**Provided text:**
┌──

So, with the help of biochemical principles and statistics, the team set out to reconstruct hemoglobin blueprints from three sources: the 240-million-year-old archosaur ancestor; the last common ancestor of all birds; and the 80-million-year-old shared ancestor of contemporary crocodilians. After putting all three of the resurrected hemoglobins through their paces in the lab, the team confirmed that only the hemoglobin of the direct crocodilian ancestor lacked phosphate binding and boasted bicarbonate sensitivity.

Current Biology

An evolutionary tree featuring the last common ancestor of all crocodilians and birds (AncArchosaur), from which branched the last shared ancestor of modern birds (AncNeornithes) and crocodilians (AncCroc), respectively.

Comparing the hemoglobin blueprints of the archosaur and crocodilian ancestors also helped identify changes in amino acids — essentially the joints of the hemoglobin skeleton — that may have proved important. To test those mutations, Storz and his colleagues began introducing certain croc-specific mutations into the ancestral archosaur hemoglobin. By identifying the mutations that made archosaur hemoglobin behave more like that of a modern-day crocodilian, the team pieced together the changes responsible for those unique, croc-specific properties.

Counter to conventional wisdom, Storz and his colleagues discovered that evolved changes in hemoglobin’s responsiveness to bicarbonate and phosphates were driven by different sets of mutations, so that the gain of one mechanism was not dependent on the loss of the other. Their comparison also revealed that, though a few mutations were enough to subtract the phosphate-binding sites, multiple others were needed to eliminate phosphate sensitivity all together. In much the same way, two mutations seemed to directly drive the emergence of bicarbonate sensitivity — but only when combined with or preceded by other, easy-to-miss mutations in remote regions of the hemoglobin.

└──

**Data excerpt:**
┌──

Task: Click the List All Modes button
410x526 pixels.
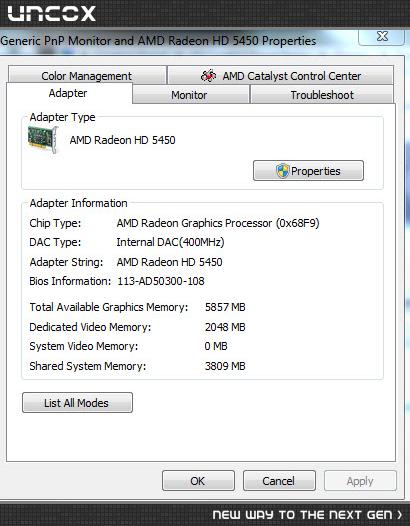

└──

**Problems and tasks:**
1. List the three ancestor labels in the evolutionary tree described in the passage on crocodilian hemoglobin, each with the group it stands for.
2. According to the passage on crocodilian hemoglobin, which of the three resurrected hemoglobins lacked phosphate binding and showed bicarbonate sensitivity?
3. Carry on the passage about crocodilian hemoglobin evolution from its final sentence.

**Answer set:**
1.
- AncArchosaur: the last common ancestor of all crocodilians and birds
- AncNeornithes: the last shared ancestor of modern birds
- AncCroc: the last shared ancestor of modern crocodilians

2. Only the hemoglobin of the direct crocodilian ancestor.

3.
Storz said the findings speak to the fact that a combination of mutations might yield functional changes that transcend the sum of their individual effects. A mutation that produces no functional effect on its own might, in any number of ways, open a path to other mutations with clear, direct consequences. In the same vein, he said, those later mutations might influence little without the proper stage-setting predecessors already in place. And all of those factors can be supercharged or waylaid by the environment in which they unfold.

“When you have these complex interactions, it suggests that certain evolutionary solutions are only accessible from certain ancestral starting points,” Storz said. “With the ancestral archosaur hemoglobin, you have a genetic background that makes it possible to evolve the unique properties that we see in hemoglobins of modern-day crocodilians. By contrast, with the ancestor of mammals as a starting point, it may be that there’s some way that you could evolve the same property, but it would have to be through a completely different molecular mechanism, because you’re working within a completely different structural context.”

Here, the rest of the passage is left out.